According to the AWS documentation, any route entries that specify a gateway must specify a dependency on the gateway attachment resource. This is done using the DependsOn attribute.

The DestinationCidrBlock specifies which traffic we want this route to be applied to. In this case, we apply it to all traffic using the 0.0.0.0/0 CIDR block. The GatewayId specifies where traffic matching the CIDR block should be directed.

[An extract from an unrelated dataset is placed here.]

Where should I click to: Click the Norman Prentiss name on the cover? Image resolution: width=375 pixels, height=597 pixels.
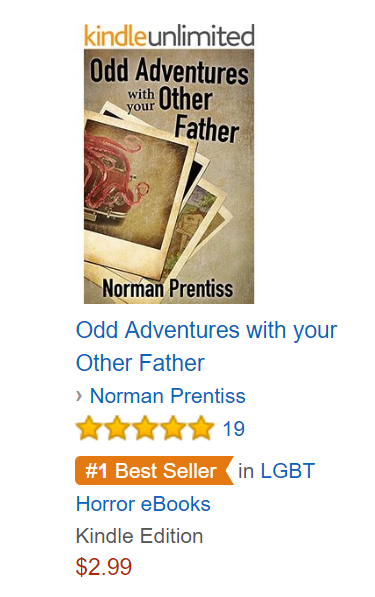click(x=168, y=288)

Finally, we need to associate the route table with the subnets using a SubnetRouteTableAssociation

SubnetARouteTableAssociation:
  Type: AWS::EC2::SubnetRouteTableAssociation
  Properties:
    RouteTableId: !Ref RouteTable
    SubnetId: !Ref SubnetA
SubnetBRouteTableAssociation:
  Type: AWS::EC2::SubnetRouteTableAssociation
  Properties:
    RouteTableId: !Ref RouteTable
    SubnetId: !Ref SubnetB
SubnetCRouteTableAssociation:
  Type: AWS::EC2::SubnetRouteTableAssociation
  Properties:
    RouteTableId: !Ref RouteTable
    SubnetId: !Ref SubnetC

The route table associations connect the route table to the subnet. With this in place any instances created within the subnet will be able to route traffic to and from the Internet.

Security Groups

The last required piece is attaching a security group to the subnet. A security group effectively describes the firewall rules to be applied to a subnet.

SecurityGroup:
  Type: AWS::EC2::SecurityGroup
  Properties:
    GroupName: "Internet Group"
    GroupDescription: "SSH traffic in, all traffic out."
    VpcId: !Ref VPC
    SecurityGroupIngress:
      - IpProtocol: tcp
        FromPort: '22'
        ToPort: '22'
        CidrIp: 0.0.0.0/0
    SecurityGroupEgress:
      - IpProtocol: -1
        CidrIp: 0.0.0.0/0

Security groups have a number of properties that can be configured:

  • GroupDescription: A text field for documenting the behaviour of the security group.
  • VpcId: The VPC where this security group will be used.
  • SecurityGroupIngress: The incoming traffic we should allow.
  • SecurityEgressGroup: The outgoing traffic we should allow.
  • IpProtocol: The protocol of traffic to allow. -1 indicates any protocol.
  • FromPort and ToPort: Describe a range of allowed ports.
  • CidrIp: The range of IP addresses to allow traffic from.

The security group created here allows all incoming traffic on port 22, allowing SSH access to EC2 instances, and allows all outgoing traffic.